Imagine if you could purge yourself of all of your sins, bad mistakes, bad debts, toxic loans, and obnoxious relatives in a pot and get rid of them all in one fell swoop. Then the government could buy this potful of disasters you no longer have to worry about. But first Uncle Sam would have to figure out what each bad loan, unpaid credit card debt, or worthless relative is worth in order to pass your disasters on to some willing buyer. Meanwhile, you can go on your merry way and take up where you left off, spending and partying and watching the Super Bowl.
Such is the dilemma of the "Bad Bank proposal" which would be a witches' brew of toxic assets purchased from banks so the "U. S. Government Toxic Bank" could sell the rotten assets over time and, presumably, recover some part of its expenditure on sour and toxic assets. Problem is, what are the assets worth?
Vikas Bajaj and Stephen Laboton have written a lucid and informative article for the
New York Times in its February 2 2009 issue titled "Big Risks for U.S. in Trying to Value Bad Bank Assets." The article comes complete with a documentation of "Fazbee" accounting standards, or accounting standards of the Financial Accounting Standards Board.
You can read the article and its FASB appendices here.As the authors point out, low values would force "institutions selling and others holding similar assets to register crushing losses that could deplete their capital and make it harder for them to increase lending." Yet, "inflated values would bail out the companies . . . at the expense of taxpayers." So what should the market price of these toxic assets be? Current market value? Original cost? And if current market value, how can such value be determined?
For the subprime mortgage crisis, the issue centers around the "mark-to-market" ruling of the SEC which requires "banks to "mark-to-market" their assets, particularly mortgage-backed securities." However, mortgage related assets obviously have depressed prices leading to "significant losses" in 2008 by marking prices to market.

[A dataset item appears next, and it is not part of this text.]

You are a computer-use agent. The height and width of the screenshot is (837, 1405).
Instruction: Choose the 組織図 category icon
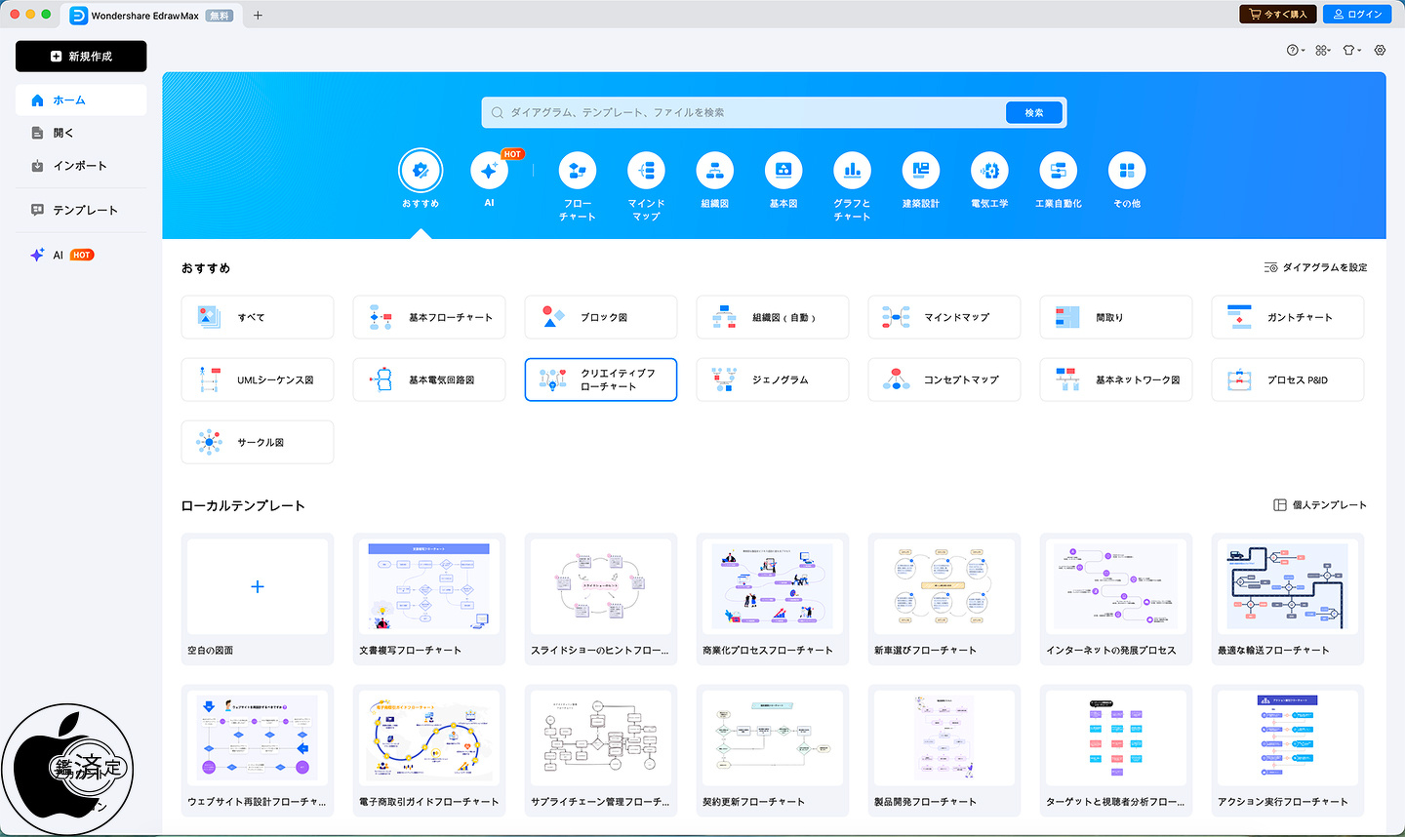714,171
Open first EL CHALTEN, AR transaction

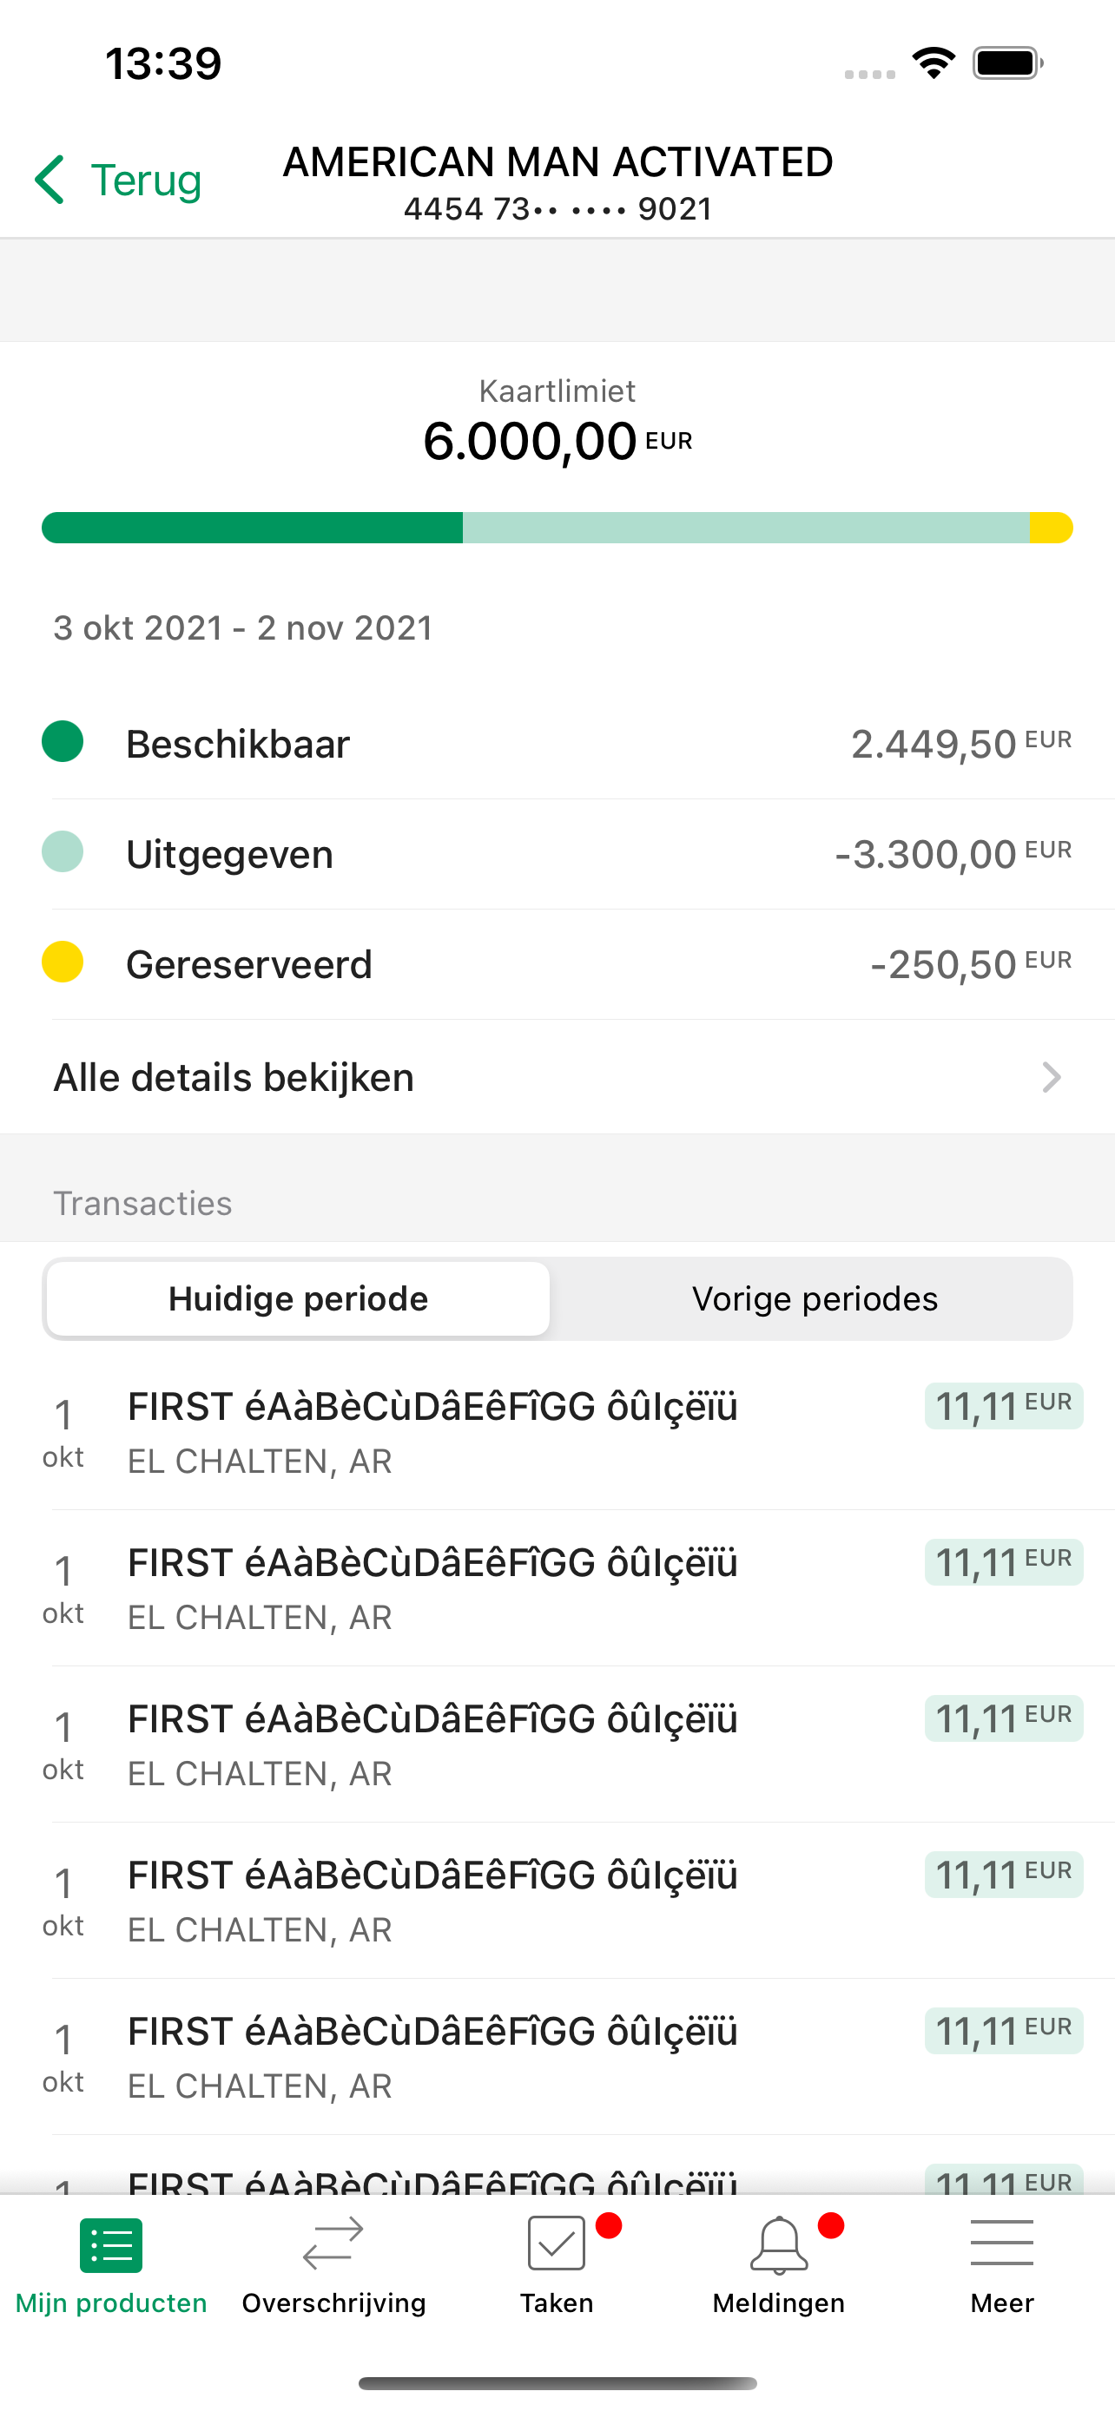point(557,1431)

Moreover, marking to market rules have led to financial shenanigans in cooking the books under some circumstances as in the Enron case where assets were based on the results of some theoretical model, thereby distorting the value of Enron assets. So you thought accounting was a dreary and tedious profession of sorting out debits and credits? It would require some serious study efforts to master what is known about marking to market rules. But at least you have the general idea when you see the next reference to the topic in the current debate over the financial crisis: that is, should you value assets at current market value, whatever that can be determined to be, or some other standard?